Wave transformation by a vertical barrier between a single-layer fluid and a two-layer fluid

Abstract

The reflection and transmission of water waves by a vertical barrier between a homogeneous fluid and a two-layer fluid are investigated for two different types of barrier: type I is a surface-piercing barrier and type II a bottom-standing barrier. For a type I barrier, the lower-layer fluid is the same as the homogeneous fluid and has a higher density than that of the upper-layer fluid. For a type II barrier, the upper layer fluid is the same as the homogeneous fluid and has a lower density than that of the lower-layer fluid. For any given finite thickness of the fluid layers, a hydrostatic equilibrium state exists. Incident progressive waves can then be transmitted through the gap beneath or above the barrier. By using the linear wave theory and eigenfunction expansions, these boundary value problems are solved by a suitable application of the least-squares method.
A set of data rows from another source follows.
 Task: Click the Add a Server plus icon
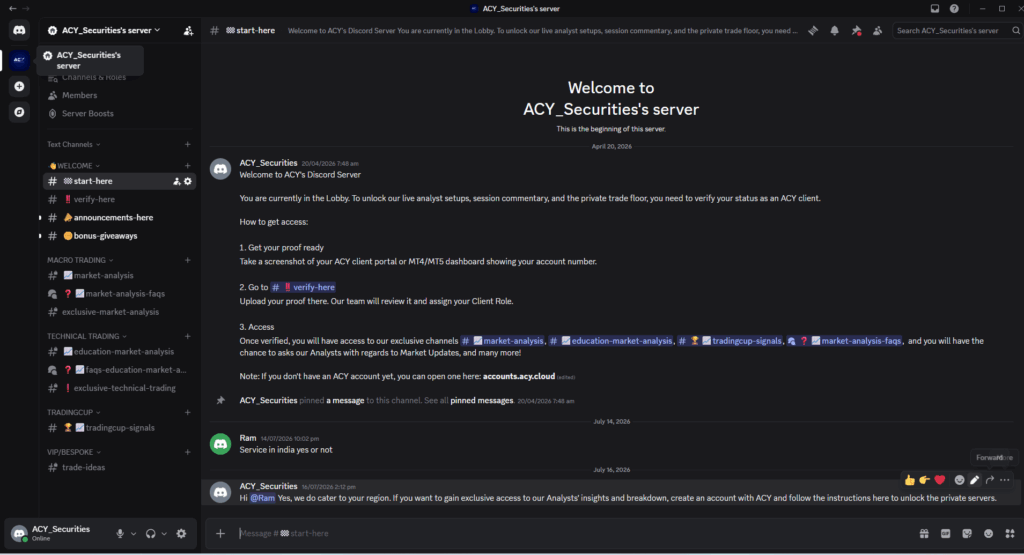[x=19, y=86]
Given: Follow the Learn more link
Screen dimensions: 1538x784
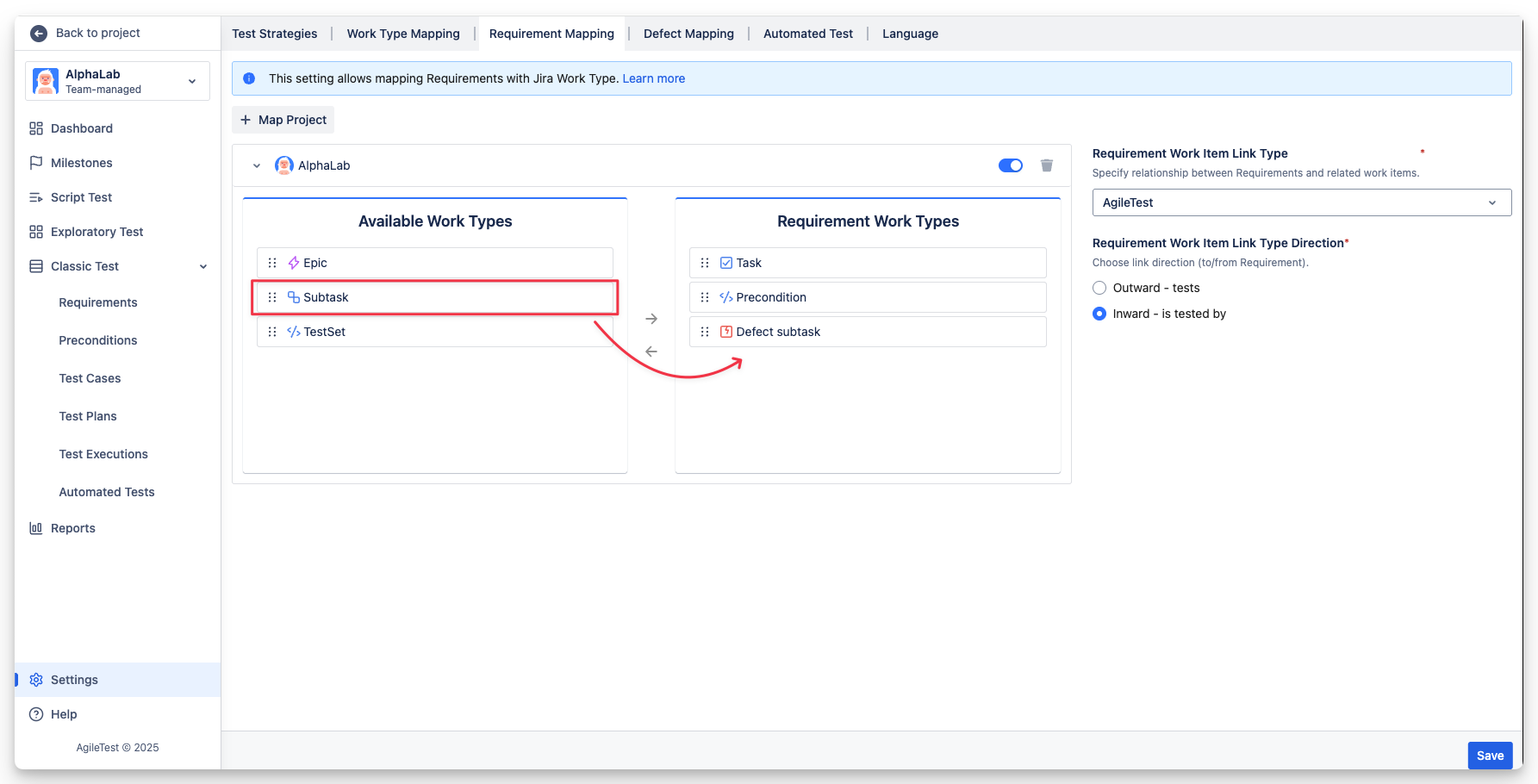Looking at the screenshot, I should click(x=653, y=78).
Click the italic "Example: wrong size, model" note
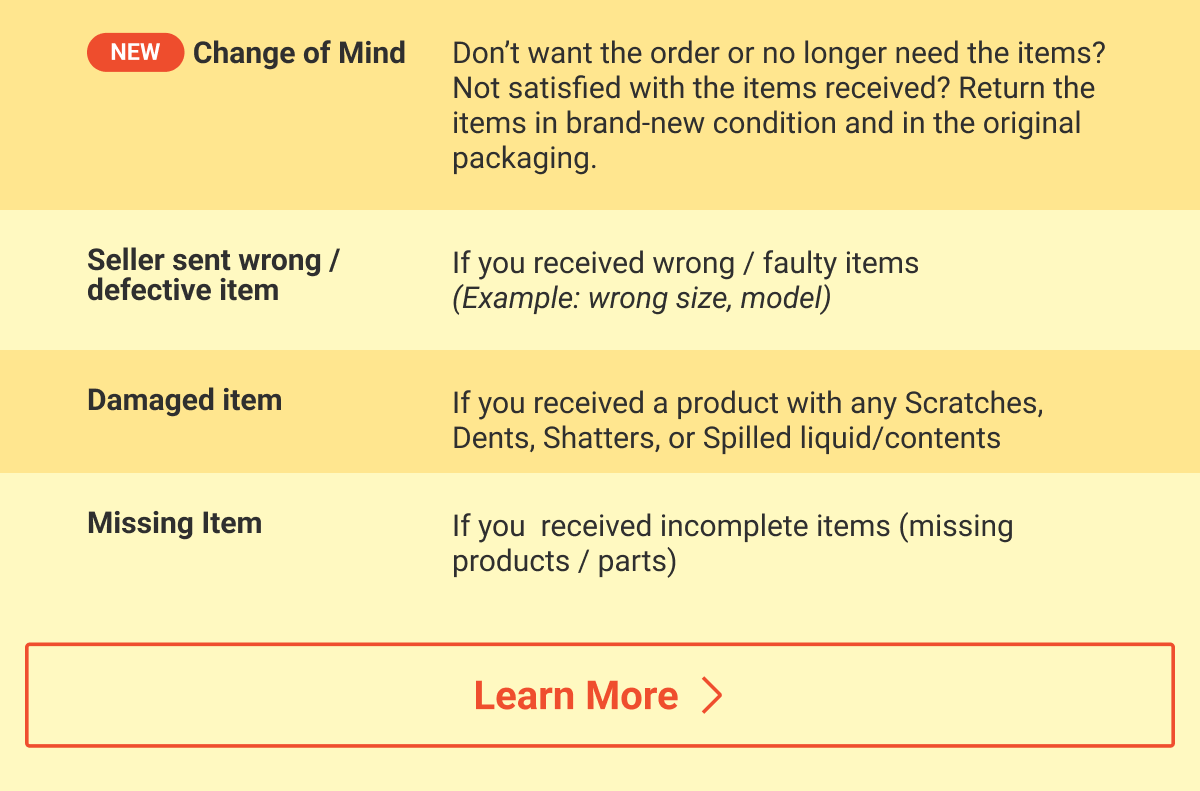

The definitions of the corresponding reflection and transmission coefficients are introduced in each case. For the two-layer fluid, there are two different wave modes: the surface (barotropic) and interfacial (baroclinic) wave modes. It is found that water waves, propagating either from the homogeneous or from the two-layer fluid, are partially reflected or transmitted and produce simultaneously both modes of water waves in the two-layer fluid.